Are we seeing evidence of a throwing bias against female players in the Mixed Division?
July 24, 2018 by Guest Author in Analysis with 0 comments
This article was written by Tom McClintock, an ultimate player and astronomer currently relocating from Arizona to New York. It is a response to the recently published Ultiworld article titled Research: Elite Mixed Ultimate Still Skewed Towards Male Involvement.
Ultimate is a game of possession, similar to American football or European soccer. Players all contribute to the goal of moving the disc downfield while employing a variety of strategies and tactics. Similar to those other sports, a key statistic one can use to evaluate an individual’s contribution is usage rate or, more colloquially, “touches” of the disc.
Recently, Kathy Frantz, an undergraduate researcher from UNC Asheville, took on the monumental task of logging all touches, or the number of times a player touched the disc, over 18 games during Mixed Nationals between the years 2014 and 2017. As we all know, ultimate is unique among team sports in that there exists a highly competitive mixed division with both genders represented on the field at the same time (sorry, Quidditch, you don’t count). Frantz’s analysis sought to parse the data to identify trends in usage rates between genders across all teams, and one statistic immediately jumped out: “men had roughly 74% of their team’s touches, while women had only 26%.” Those percentages become 71% and 29%, respectively, if we discount players picking up a dead disc, as discussed by Frantz in this Reddit comment.
This raises a question: what is the source of this obvious disparity in usage rates? As Frantz discusses, even if teams played all points with a four men to three women ratio (4M:3W), one would expect men to receive 57% of touches to 43% for women (i.e. 4/7 and 3/7 ratios). As has been discussed thoroughly in the comments of Frantz’s article, these usage rates are clearly affected by positional assignments on the field — any mixed player routinely plays on lines with two male handlers and one female handler.
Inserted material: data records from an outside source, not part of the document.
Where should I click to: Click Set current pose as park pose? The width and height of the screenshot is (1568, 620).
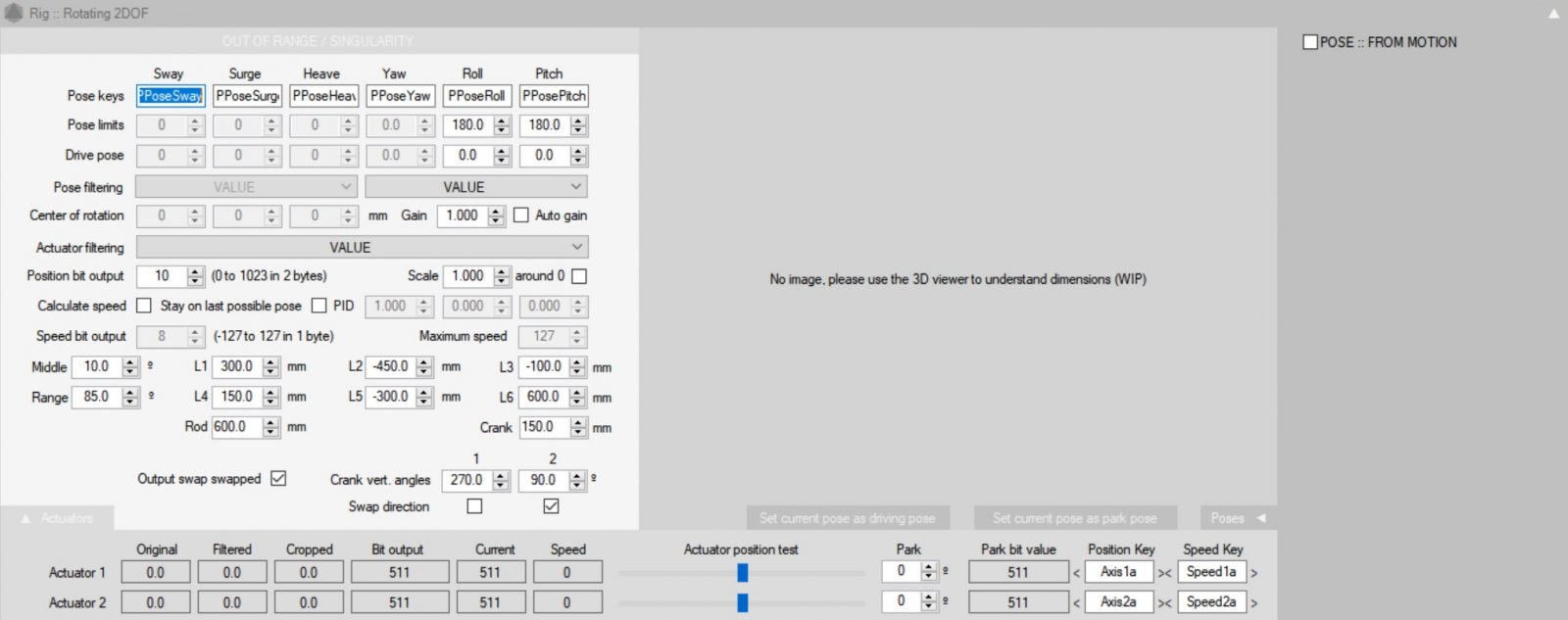coord(1074,518)
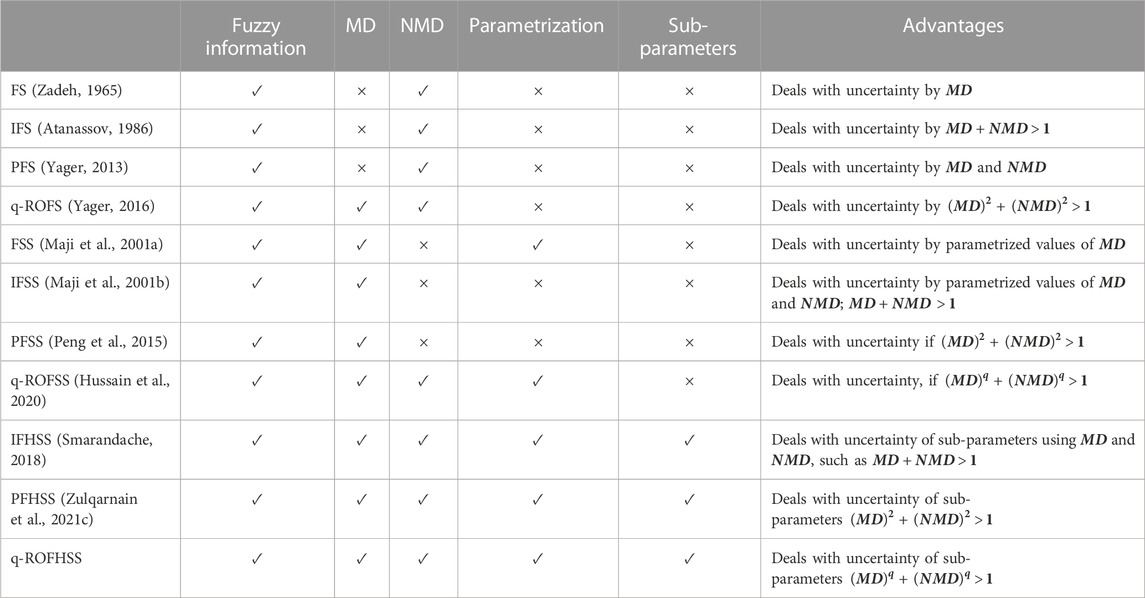Click the Parametrization checkmark in FSS row
Viewport: 1145px width, 598px height.
pyautogui.click(x=537, y=245)
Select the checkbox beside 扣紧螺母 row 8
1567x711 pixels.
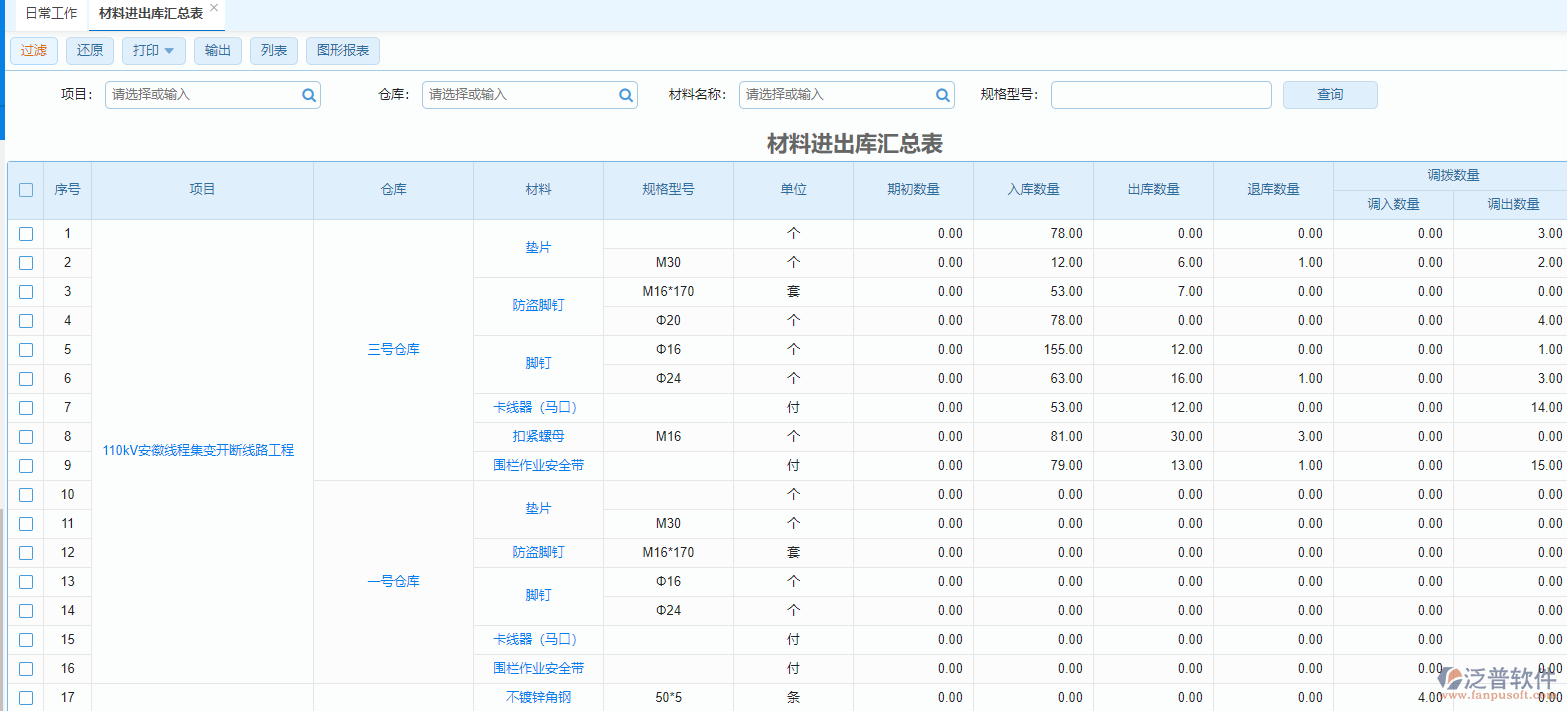(x=25, y=436)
In other words, we find ourselves asking a new question: can throwing patterns that depend only on player positions account for the disparity in usage rates between men and women, or did Frantz observe an actual throwing gender bias at Mixed Nationals? To attempt to answer this question, we can turn to simulations to assemble usage rates given general, realistic throwing patterns among mixed players. The following section details the algorithm behind the simulation, while the next section describes six “experiments” in which we calculate usage rates for different throwing patterns. Finally, conclusions are drawn by comparing the results to the data obtained by Frantz, where we find that Frantz likely detected a gender throwing bias in which players tended to throw to women less often.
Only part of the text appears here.